The class of ’92 also fell smack-dab in the middle of the “Generation X” demographic, so people like me were fed a steady of magazine articles and movies describing our alleged apathy, cynicism, and fondness for flannel. It wasn’t all b.s.; as a younger member of the generation, Chuck Klosterman, once observed with only slight exaggeration:
Twenty-somethings in the nineties were by and large depressed about the future, mostly because (a) they knew there was very little to look forward to, and (b)they were obsessed with staring into the eyes of their own self-absorbed sadness. There are no myths about Generation X. It’s all true.
But this begs a question that is never asked enough: Were we right, in retrospect? Things worked out fine for me, I went to grad school, got a job, got married, got a better job, made more money, stayed married, bought a house, travelled to some places, and so on and so forth. So did almost all of my friends from high school and college.

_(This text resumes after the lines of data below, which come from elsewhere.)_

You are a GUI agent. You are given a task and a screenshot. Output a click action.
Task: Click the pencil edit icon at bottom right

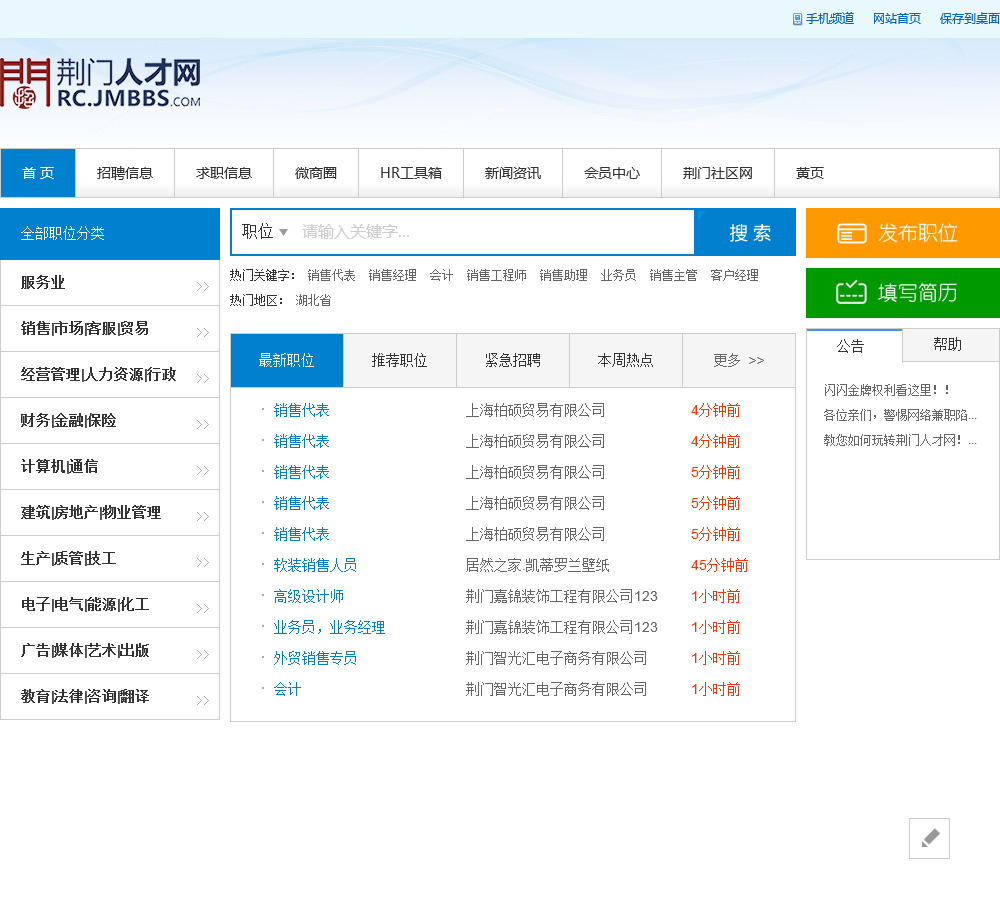929,838
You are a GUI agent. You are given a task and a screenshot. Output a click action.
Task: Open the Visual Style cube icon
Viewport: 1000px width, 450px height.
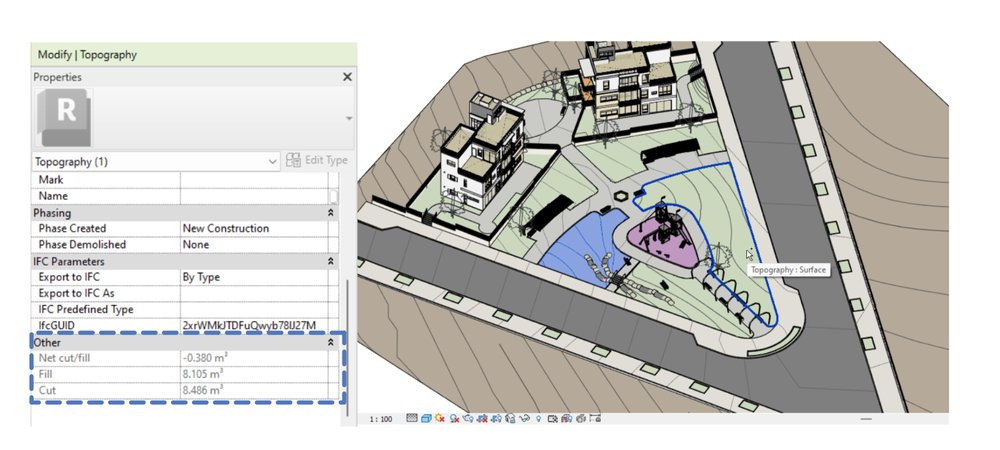[426, 419]
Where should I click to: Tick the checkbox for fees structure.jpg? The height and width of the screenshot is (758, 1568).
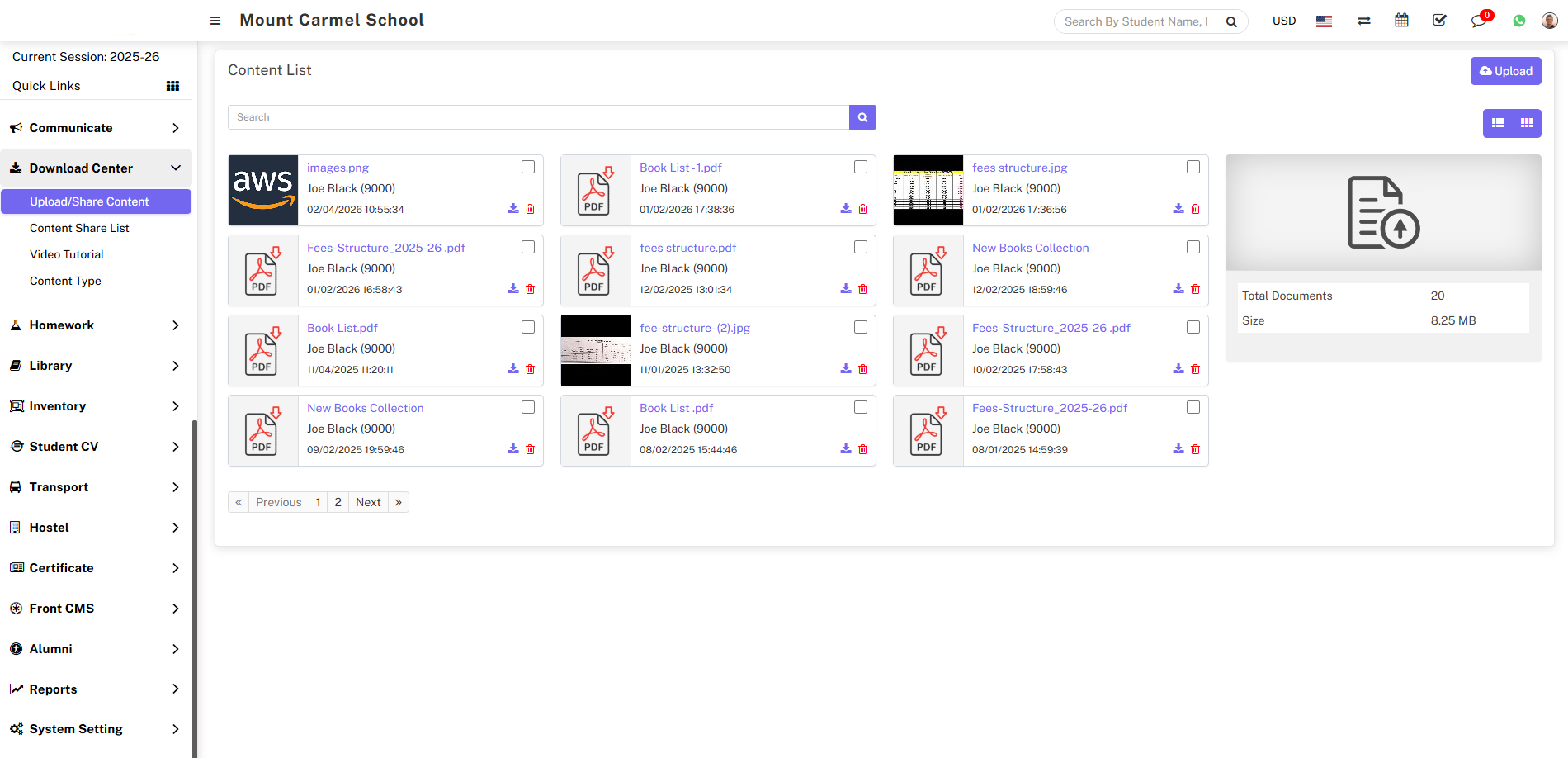coord(1193,167)
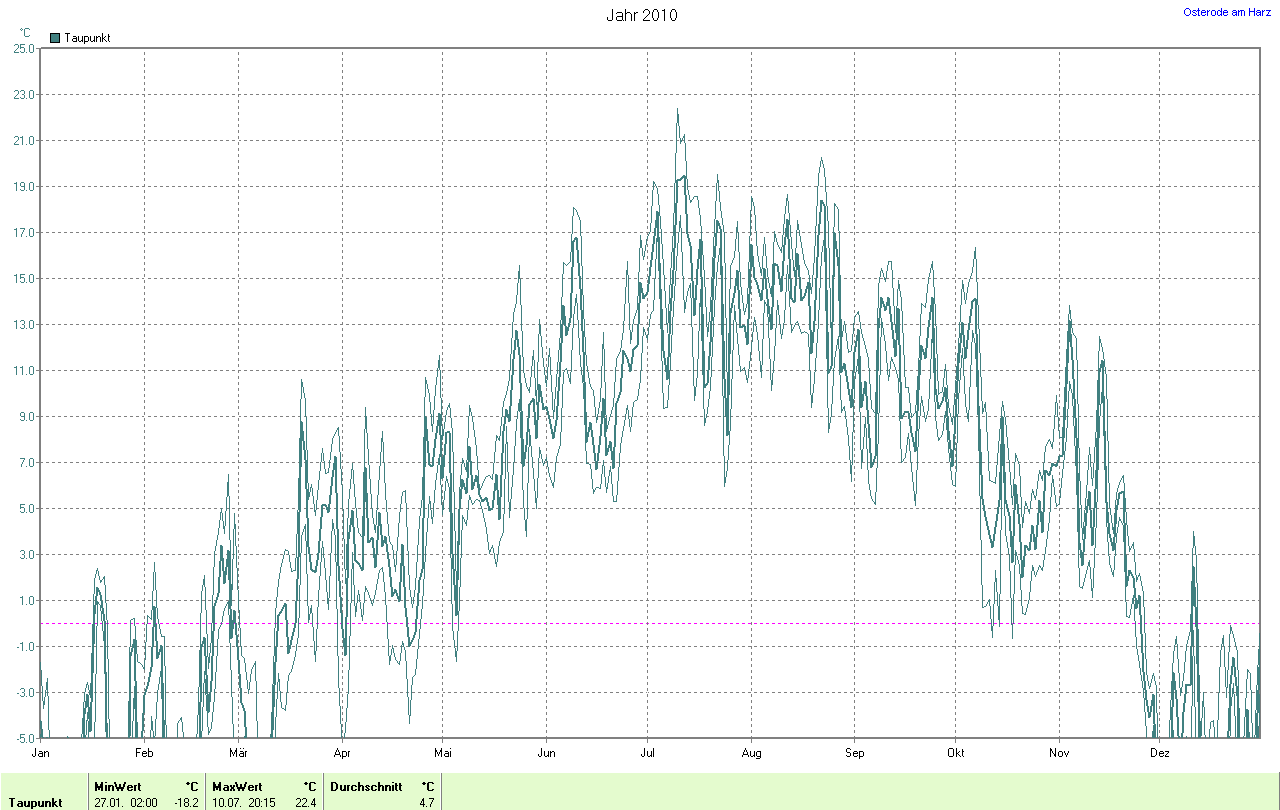The height and width of the screenshot is (810, 1280).
Task: Click the MaxWert column header
Action: point(236,787)
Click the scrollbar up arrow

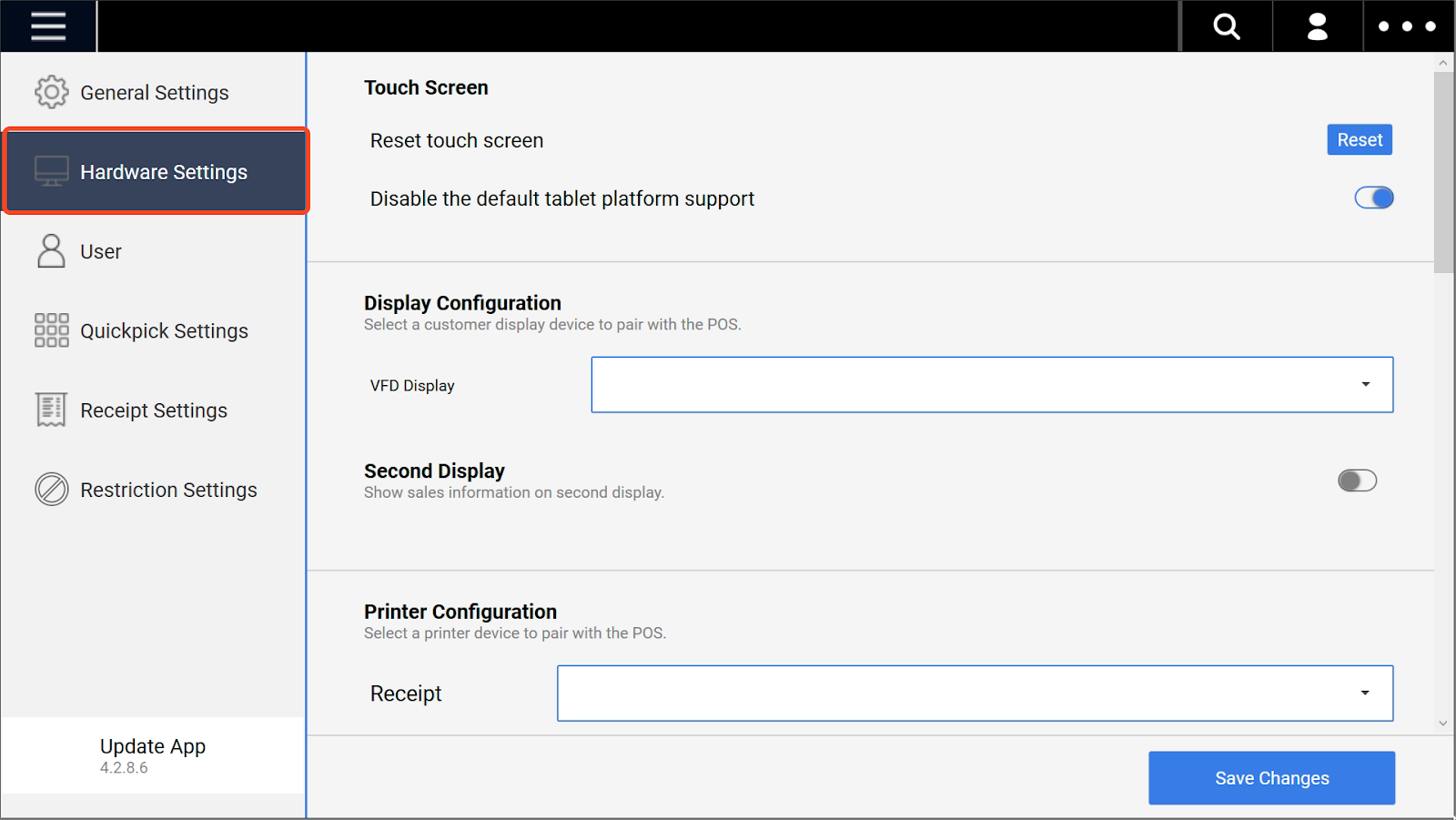pos(1443,63)
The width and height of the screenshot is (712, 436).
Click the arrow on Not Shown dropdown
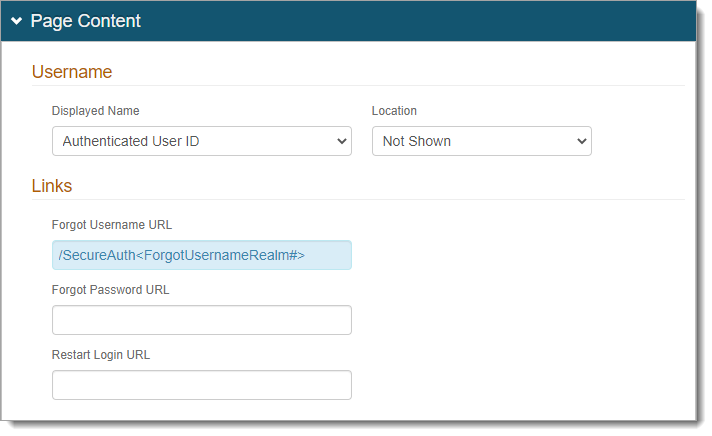[x=582, y=141]
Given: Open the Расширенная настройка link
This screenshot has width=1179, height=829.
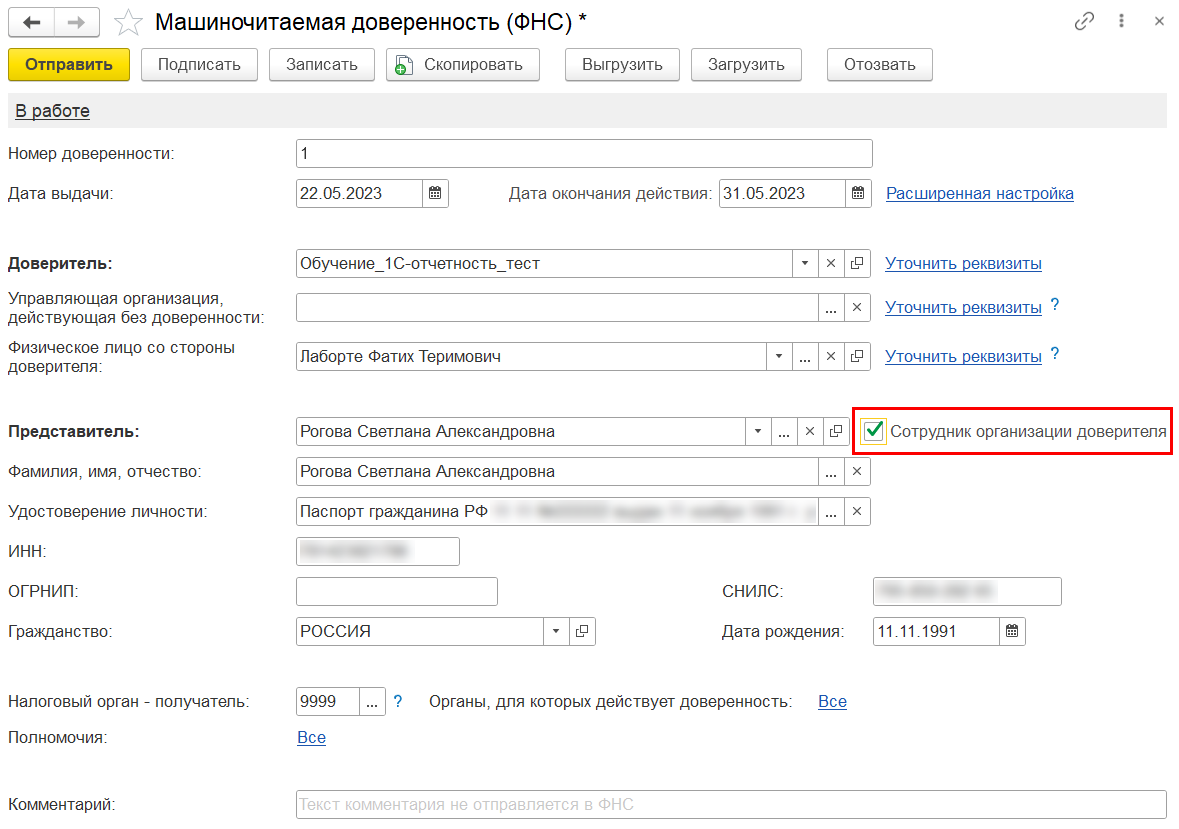Looking at the screenshot, I should 979,193.
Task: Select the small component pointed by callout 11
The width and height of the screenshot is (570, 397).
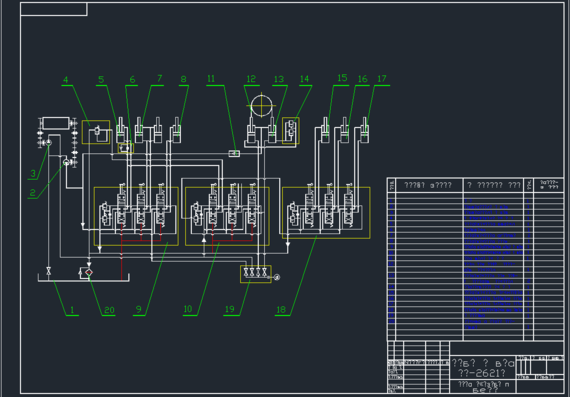Action: coord(234,153)
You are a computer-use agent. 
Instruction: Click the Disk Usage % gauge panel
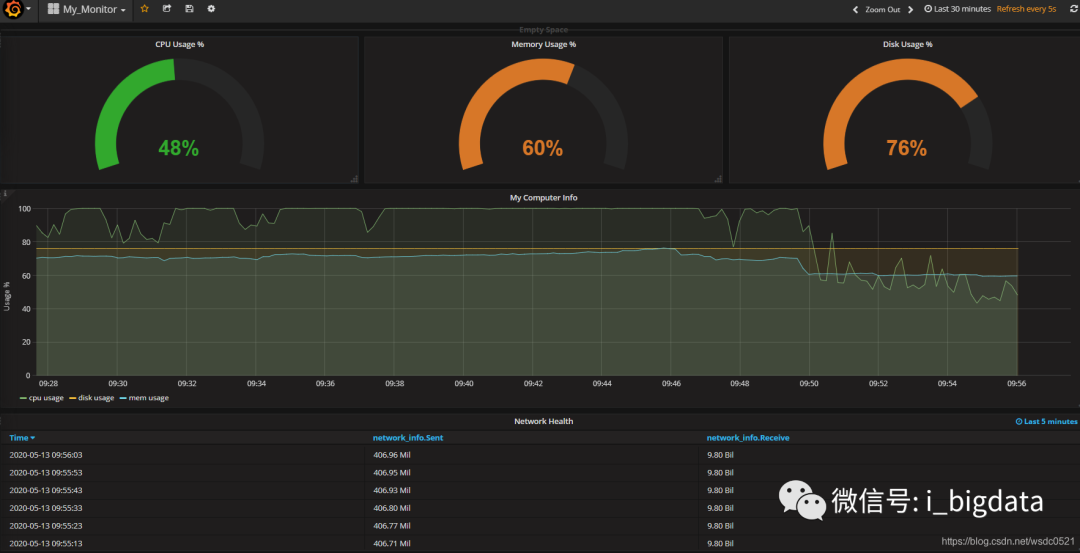907,110
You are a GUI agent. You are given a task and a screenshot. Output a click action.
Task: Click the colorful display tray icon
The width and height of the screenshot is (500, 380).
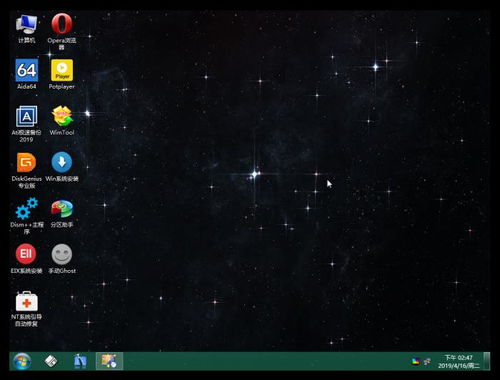[415, 361]
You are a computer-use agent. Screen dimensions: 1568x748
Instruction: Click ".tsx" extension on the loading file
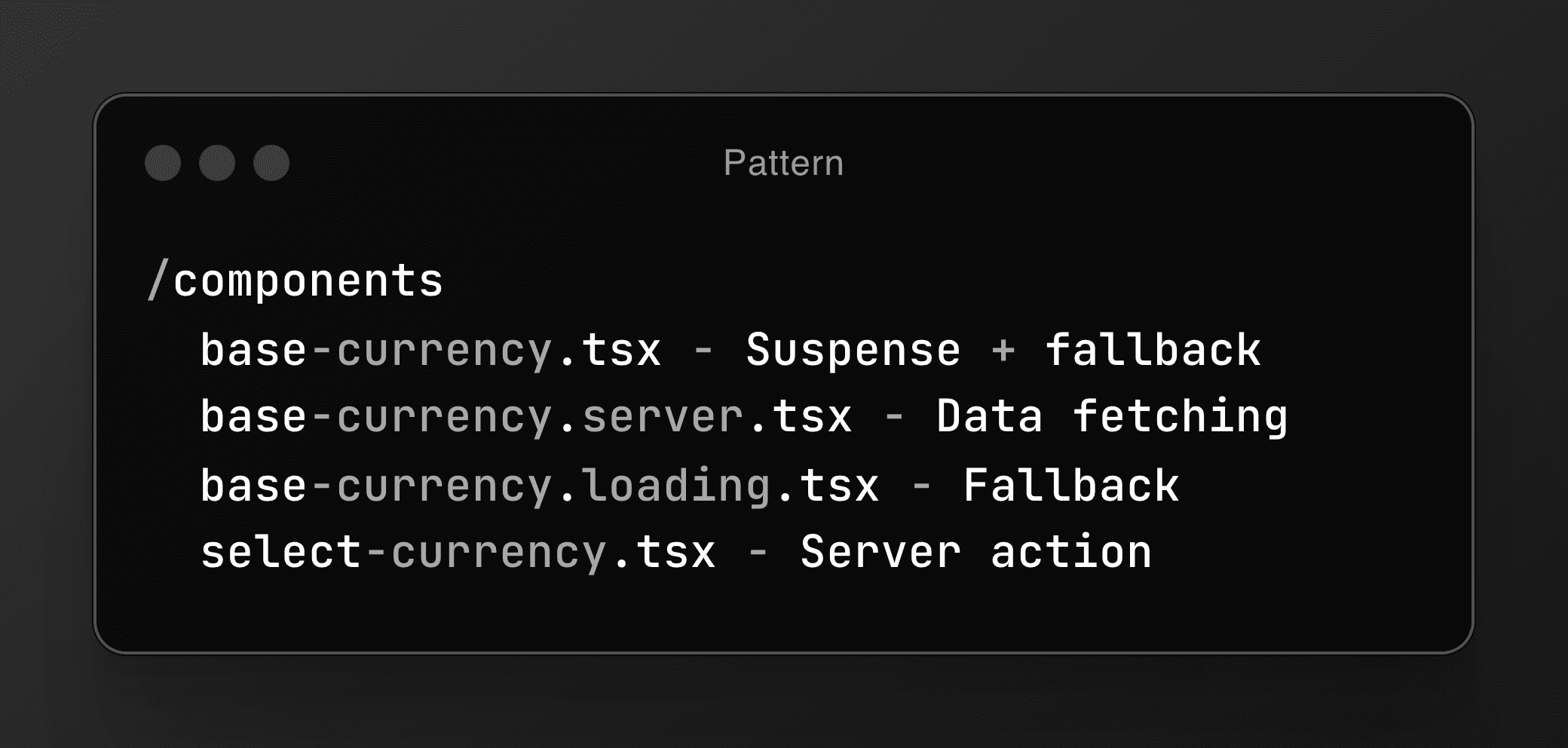coord(828,485)
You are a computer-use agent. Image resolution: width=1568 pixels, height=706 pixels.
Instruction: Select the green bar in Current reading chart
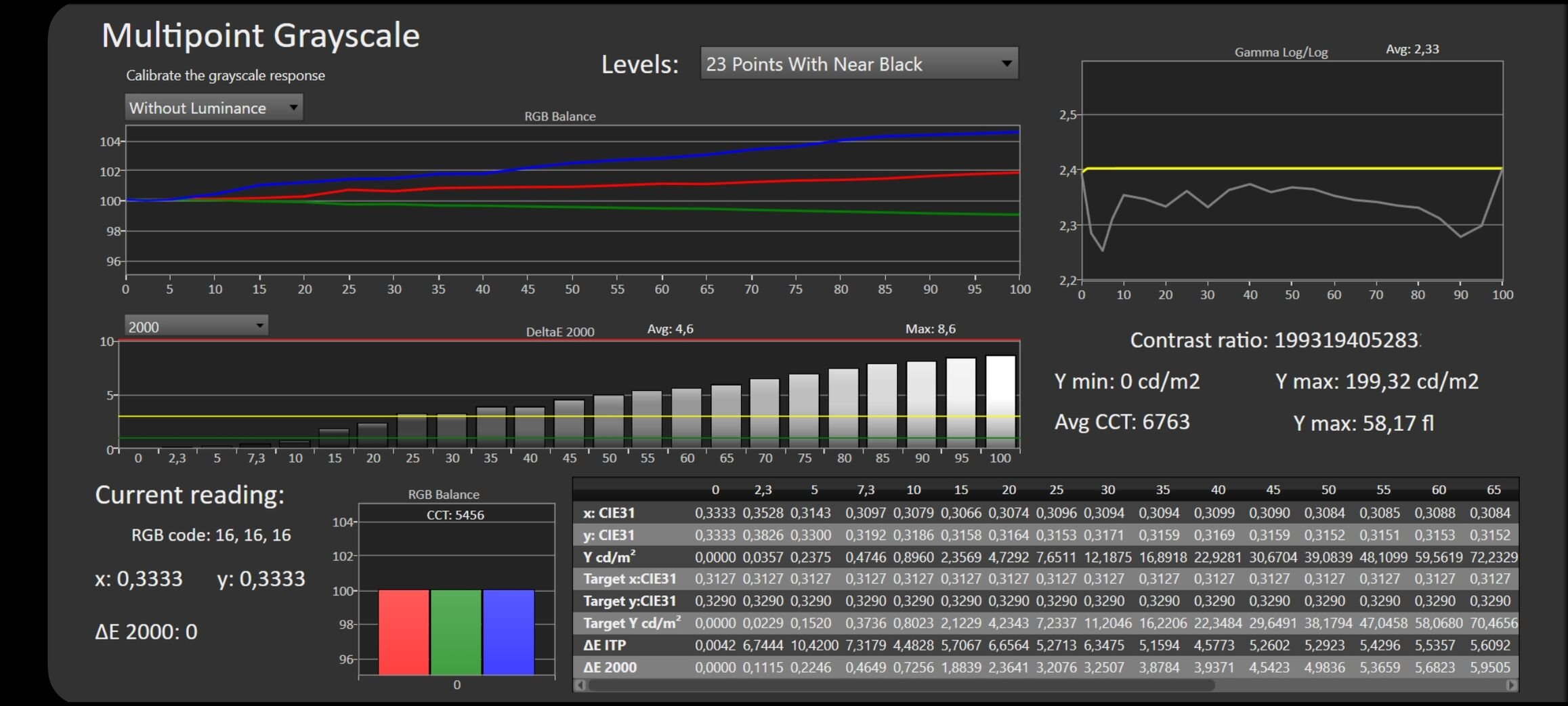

But of course you can’t responsibly generalize from your own experiences or those of people you happen to know. To really answer that question, you’d have to go to the trouble of identifying a large, statistically representative sample–say roughly 10,000 people who earned a bachelor’s degree in 1992 or 1993–gather a lot of baseline data about each person, and then diligently keep track of them as the years passed, following up with more detailed surveys every few years or so for the next decade. It would cost a lot money and you wouldn’t really know the answer to the question for a good 15 years, which is roughly 14.5 years after the magazines and movies got bored and started talking about something else.
Thankfully, the federal government did just that, and released the latest results today. This is from the National Center for Education Statistics’ “Baccalaureate and Beyond” longitudinal study, which began with students who finished college during the 92-93 academic year and followed up in 1994, 1997, and 2003. I’m not sure there are any blockbuster findings, but in a way that’s the point: studies like this do mundane but crucial work of providing empirical foundations for our sense of things, clarifying and updating the common wisdom. A few highlights:
- People go to school so they can work. Roughly two-thirds of the original grads majored in what the report calls “career-oriented” fields: business, education, engineering, health, etc., as opposed to “academic” fields like my poli-sci degree, arts and humanities, math, biology, etc. While colleges rightly see themselves as much more than vocational, the plain truth is that most students go to college with pretty straightforward ambitions to get a decent job and thus life.
- Things are different for men and women. At the the three follow-up points–94, 97, and 03–the percent of men who were neither employed nor enrolled in grad school was 6, 4, and 5 percent, respectively. For women the numbers were 7% in 1994, 8% in 1997, and 18 percent in 2003. As people get older, marry, and start families, the arcs of their careers and lives continue to diverge by gender.
- Things get better as you get older. The average graduates’ salary nearly doubled from 1994 to 2003, from $30,800 to $60,600, in constant 2003 dollars. From graduation to 1994, 29% of graduates were unemployed at least once. That percentage fell to 22% in 94 -97, and 13 percent from 97-03, despite the latter time period being twice as long. Among those with a full-time job, the percent in jobs they considered to have definite career potential went from 44% in ’94 to 59% in 97 and 90% in ’03.
- For college grads, the business of America is business–and education. In 2003, 28% of working 92/93 grads were “business workers and managers,” while another 19% were “educators.”
- There’s more than one way to get a good job. Career-oriented majors were quicker to get a job and less likely to be unemployed, but by the time 2003 came the academic majors had mostly gotten through grad school and caught up; there was no statistically significant difference in 2003 earnings between career and academic majors, after controlling for other factors.
What I and my fellow Gen-X grads didn’t know, of course, was that our pessimism was mostly unwarranted. We knew were post- a lot of things: modern, Cold War, etc. We just didn’t know what we were pre-, yet. Luckily, it turned out to be prosperity; the economy was just beginning a historic expansion during which nearly all the new money went to college graduates like us. In general, if you made it through college, things worked out, if not in the short term than probably the mid- and most likely the long. All the more reason to make sure that more students have similar opportunities today.